Reviewer’s Rating: ★★★ 1/2

Photo provided by RadiusTWC --  Jo Lawry, from left, Judith Hill and Lisa Fischer sing 'Lean on Me' in '20 Feet From Stardom.'
Photo provided by RadiusTWC -- Jo Lawry, from left, Judith Hill and Lisa Fischer sing 'Lean on Me' in '20 Feet From Stardom.'

The famous sing the praises of the not-so-famous in “20 Feet From Stardom.”

Bruce Springsteen, Stevie Wonder, Mick Jagger, Chris Botti, Patti Austin and Sting are all part of the choir. They express their informed appreciation of the invaluable contributions that Darlene Love, New Orleans native Merry Clayton, Judith Hill, Claudia Lennear, Lisa Fischer, Táta Vega, the Waters siblings and other normally unheralded backup singers have made to music.

“20 Feet From Stardom” does for supporting vocalists what “Standing in the Shadows of Motown” did for recording session instrumentalists. In the latter 2002 concert-documentary, musicians who played for the many dozens of hits released by Motown Records moved briefly into the spotlight.

“20 Feet From Stardom,” directed by Morgan Neville (“Respect Yourself: The Stax Records Story,” “Hank Williams: Honky Tonk Blues”), casts belated attention upon singers who enlivened recordings by Phil Spector, Carole King, the Rolling Stones, Lou Reed, Talking Heads, Joe Cocker, Michael Jackson and many others.

“There’s a power to what we do,” Janice Pendarvis (David Bowie, Steely Dan, Peter Tosh, Jimmy Cliff, the Stones) tells Neville’s camera. “No one till now has publicly acknowledged it.”

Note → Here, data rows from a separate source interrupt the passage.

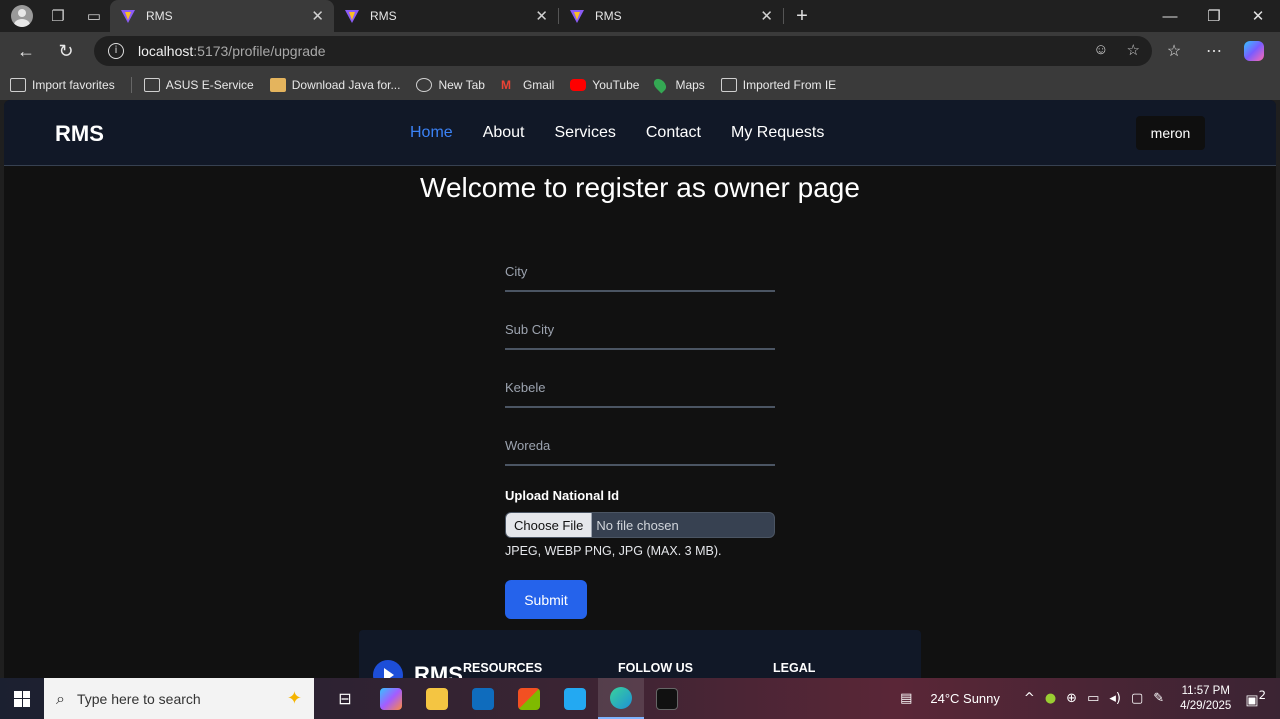 Image resolution: width=1280 pixels, height=719 pixels. What do you see at coordinates (391, 698) in the screenshot?
I see `copilot-app-icon` at bounding box center [391, 698].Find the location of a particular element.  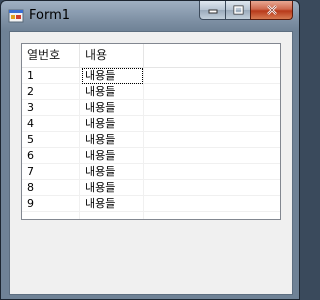

window-controls is located at coordinates (246, 11).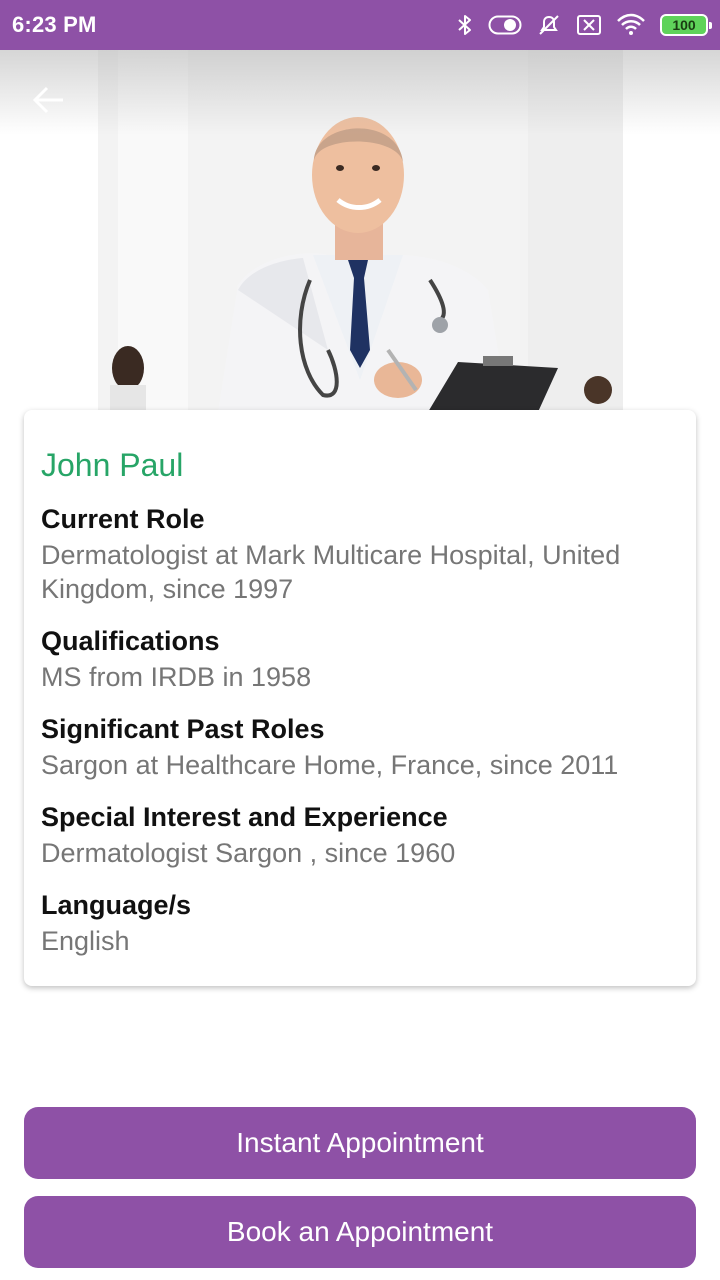  I want to click on section-value: MS from IRDB in 1958, so click(176, 677).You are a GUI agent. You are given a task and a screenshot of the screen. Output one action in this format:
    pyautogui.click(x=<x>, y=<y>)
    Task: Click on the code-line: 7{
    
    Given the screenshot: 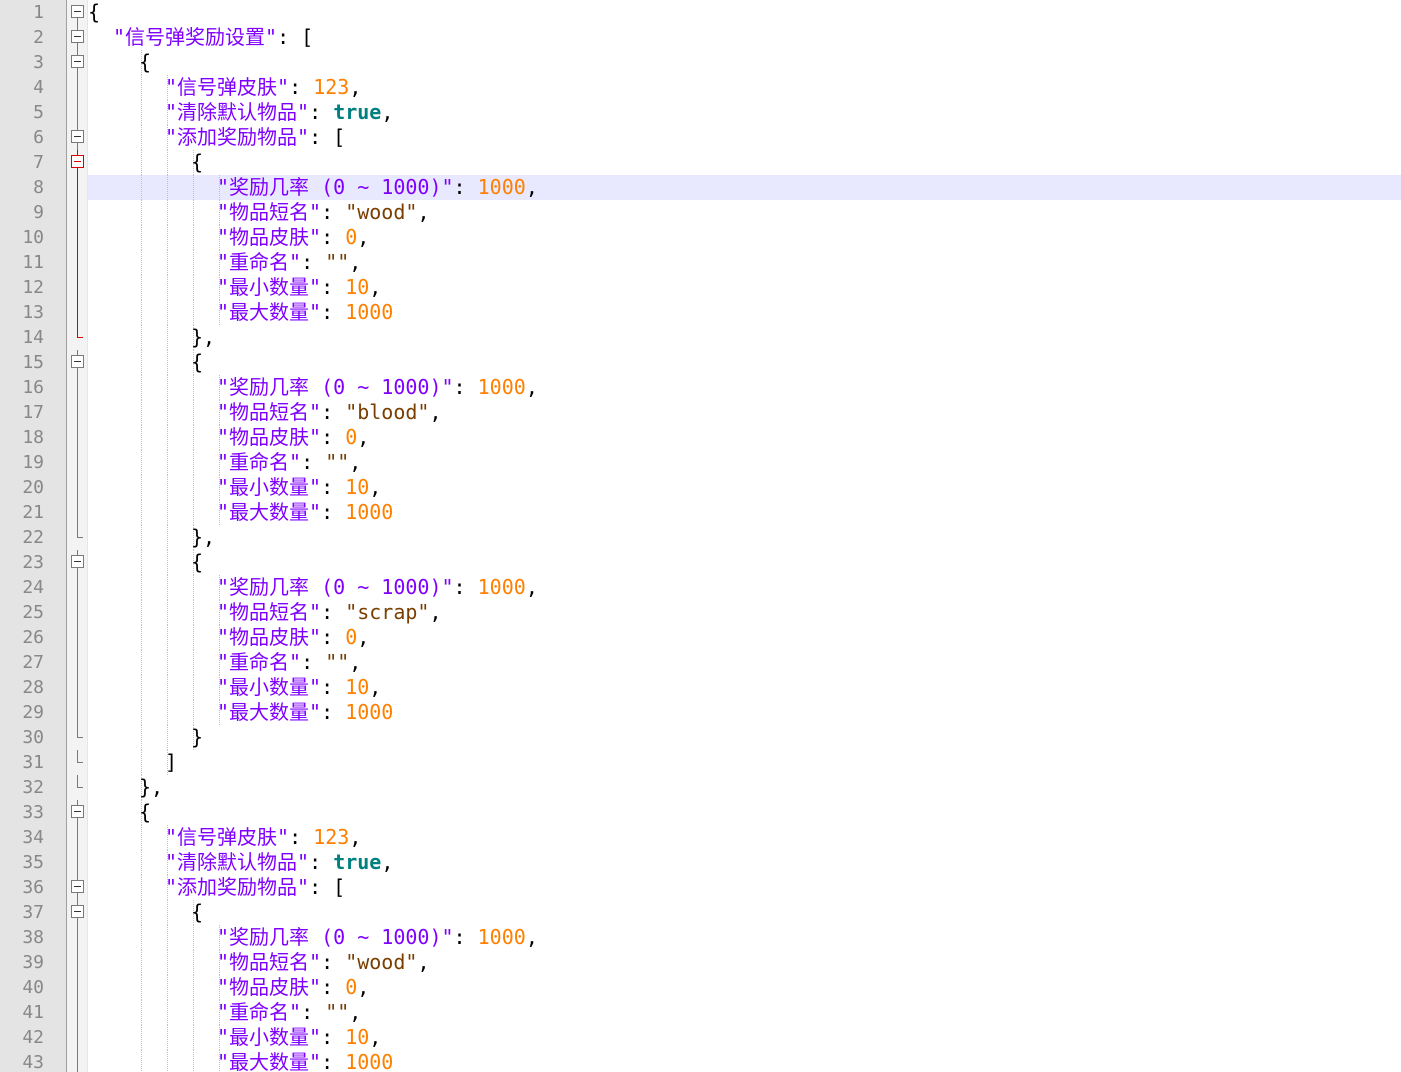 What is the action you would take?
    pyautogui.click(x=700, y=162)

The documentary’s stories, told by the singers themselves, music executive and producer Lou Adler and the aforementioned stars, can be heartbreaking. Adler and others express their dismay and disbelief that singers they admired so much did not become stars themselves. Fischer even won a Grammy in 1992 but subsequently slipped back into her backup singing career.

The soul and vocal blend that backup singers graced recordings and performances with can often be traced to the church. Love and Clayton, to name a few, had minister fathers.

As a child in Gert Town, Clayton sang in choirs at Mount Moriah Baptist Church from the age of 4. She continued singing after her family moved to Los Angeles when she was 8. It was there that Clayton went to school with Darlene Love’s sister, Edna, and soon joined the ranks of L.A.’s most coveted session vocalists.

“20 Feet From Stardom” also features a great collection of vintage film footage. Spector and Love are seen in the studio, for instance, and there’s performance video of Ray Charles with his Raelettes and Ike and Tina Turner with the Ikettes. Along with the classic footage, stylishly shot contemporary scenes of the singers and their celebrity fans bring the film’s subjects full circle. Clayton stars in an especially compelling scene featuring her return to the studio where she sang a midnight session for the Rolling Stones’ “Gimmie Shelter.” Let the record show, she nailed it.

Clayton, Love, Fischer, Vega and other talents share their deep disappointments and frustrations, but they’re all, as “20 Feet From Stardom” reveals in such a classy, moving way, survivors.